Sunday, September 14, 2008

On Blogs


It's hard for me to tell if I'm switching my allegiance from the New Yorker to the Atlantic because I actually prefer the Atlantic or because the Atlantic is what's lying around my living room. In any case there's no denying my slow accretion of acceptance: similar, I imagine, to way people in arranged marriages gradually grow to love the lumpen mangler of metaphors scarfing dinner across the table from them despite the svelte soccer stars of their youth.

(Lest I be accused of more than my -OK, OK, at least moderate!- share of cultural snobbery, I should note that in addition to this month's Atlantic, I've also read this month's issue of O: The Oprah Magazine, as well as portions of the April issue of a spavined magazinelet called Indianapolis Woman that's been sitting on a table in the teacher's lounge since the beginning of school. Desperate times, my friends.)

Anyway, this month's Atlantic contains nude photographs of Cokie Roberts. That's a lie, but I'm betting I have your attention now. This month's Atlantic contains a pot-shot at blogs, which literary editor Benjamin Schwarz claims serve up, by definition, "unedited, impromptu, self-important ruminations on random events and topics."

He's certainly right about mine (except for the unedited bit -I do give my entries an OCD once-or-twice over...this works better when I am not sleepy). But I wonder if Schwarz has committed the classic scientific blunder of assuming he's got the whole truth because he's got ahold of part of it. I've sifted through a number of blogs and it seems to me there's a taxonomy. (Not to be confused with taxidermy, though I suppose blogging is a forced preservation of something or other.)

I slot blogs into four basic categories:

1) Promotional blogs. Blogs that are trying to sell you something or someone.

2) Niche blogs. Blogs in which you take on a predetermined subject or subjects. These are subject-driven blogs: e.g., the subject is the engine and you're there to steer.

3) Response blogs. Blogs that respond to the stimuli of "random events and topics." Self-important at times, self-focused in its way, but the self isn't the main show. Rather, it's about the world as filtered through the self, self not as content but as form. The world is the engine; you're along for the ride.

4) Documentary blogs. What you did yesterday, and the day before. What you ate, what you saw, what you read: a retelling and/or memorialization of your life. Here self is content and form is incidental: you're the engine. Your words or pictures are the body of the car.

I don't really have a judgment on the superiority of one or another of these categories, except to say that promotional blogs are almost universally snoozeworthy. I write a response blog, but I read blogs from categories 2, 3, and 4. As a group, niche blogs are usually the best-written. Documentation blogs are often the worst-written, but I read more of them than anything else because I'm incurably nosy.

Schwarz is right.

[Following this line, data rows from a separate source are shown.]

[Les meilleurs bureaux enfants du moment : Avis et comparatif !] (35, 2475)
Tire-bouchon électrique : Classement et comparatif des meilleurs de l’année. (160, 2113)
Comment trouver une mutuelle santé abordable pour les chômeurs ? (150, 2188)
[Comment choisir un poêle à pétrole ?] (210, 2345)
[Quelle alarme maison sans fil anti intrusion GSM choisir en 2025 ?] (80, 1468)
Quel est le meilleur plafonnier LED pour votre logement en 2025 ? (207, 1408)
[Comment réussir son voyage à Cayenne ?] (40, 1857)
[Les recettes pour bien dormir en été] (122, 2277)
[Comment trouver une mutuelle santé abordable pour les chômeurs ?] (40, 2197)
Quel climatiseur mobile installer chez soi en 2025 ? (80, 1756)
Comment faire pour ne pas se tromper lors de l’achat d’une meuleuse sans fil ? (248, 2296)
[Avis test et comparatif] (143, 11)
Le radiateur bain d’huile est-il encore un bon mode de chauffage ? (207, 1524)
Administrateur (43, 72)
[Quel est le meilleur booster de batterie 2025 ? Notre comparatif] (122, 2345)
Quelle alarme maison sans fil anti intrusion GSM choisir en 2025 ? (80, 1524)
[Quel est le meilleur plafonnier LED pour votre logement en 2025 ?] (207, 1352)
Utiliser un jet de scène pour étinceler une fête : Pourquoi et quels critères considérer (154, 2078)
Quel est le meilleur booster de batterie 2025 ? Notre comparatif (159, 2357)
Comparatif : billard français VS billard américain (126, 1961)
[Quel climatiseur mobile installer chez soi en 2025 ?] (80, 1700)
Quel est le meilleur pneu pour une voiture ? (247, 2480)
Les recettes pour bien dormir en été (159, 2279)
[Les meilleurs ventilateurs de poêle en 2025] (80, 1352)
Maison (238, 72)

But he's also wrong, in that by lumping all blogs together, he misses the subtler distinctions that make things interesting. Some of us think the meat of life is in what we do. Some of us think the meat of life is in how we react. Still others of us think it's in what we sell or what we devote our time to. I think that's worth a rumination or two.

3 comments:

Anonymous said...

You have just violated the taboo of not blogging about blogs. But, you also raised a much more serious matter.

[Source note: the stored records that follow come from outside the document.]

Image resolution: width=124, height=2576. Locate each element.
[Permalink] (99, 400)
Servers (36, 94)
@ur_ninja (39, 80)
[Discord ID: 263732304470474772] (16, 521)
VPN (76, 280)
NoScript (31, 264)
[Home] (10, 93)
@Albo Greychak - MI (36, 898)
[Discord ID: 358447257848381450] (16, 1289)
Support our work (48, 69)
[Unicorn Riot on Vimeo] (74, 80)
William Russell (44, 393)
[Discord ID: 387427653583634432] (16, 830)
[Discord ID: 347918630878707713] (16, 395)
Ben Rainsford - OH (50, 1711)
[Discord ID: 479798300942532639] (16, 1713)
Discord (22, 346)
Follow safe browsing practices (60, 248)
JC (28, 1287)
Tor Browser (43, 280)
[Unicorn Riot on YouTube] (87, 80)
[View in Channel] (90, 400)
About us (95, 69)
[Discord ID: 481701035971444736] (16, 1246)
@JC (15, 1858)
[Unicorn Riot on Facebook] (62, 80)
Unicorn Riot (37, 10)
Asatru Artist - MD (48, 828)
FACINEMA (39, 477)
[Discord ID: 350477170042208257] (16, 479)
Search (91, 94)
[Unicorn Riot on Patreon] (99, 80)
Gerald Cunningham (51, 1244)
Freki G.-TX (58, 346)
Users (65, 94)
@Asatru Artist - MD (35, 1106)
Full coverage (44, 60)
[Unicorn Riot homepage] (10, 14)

Are you sure you prefer the Atlantic to the New Yorker? I am leaning the exact opposite way. I am thinking of letting my Atlantic subscription expire and getting the New Yorker instead.

Why? More culture, less politics. Maybe the Atlantic is more interesting because of the upcoming election?

I wrote another paragraph but deleted it to prevent this comment from becoming a blog of its own. In summary, it was a diatribe against political news.

Anne said...

I don't really like the politics, either, Will... But I find I like the Atlantic extras (Primary Sources, The Critics) better than the New Yorker extras (Talk of the Town). But really the issue is that the household doesn't have a subscription to the New Yorker right now, so I only read it on airplanes.

wombat said...

1) I like your break down of the types of blogs. I think you should write a paper about it.
2) I am sad that your poll o' the week has neither "down" nor "on my parade." Just sayin'.
3) X is hard to find on the keyboard, and my verification "word" has two of them. Also two q's.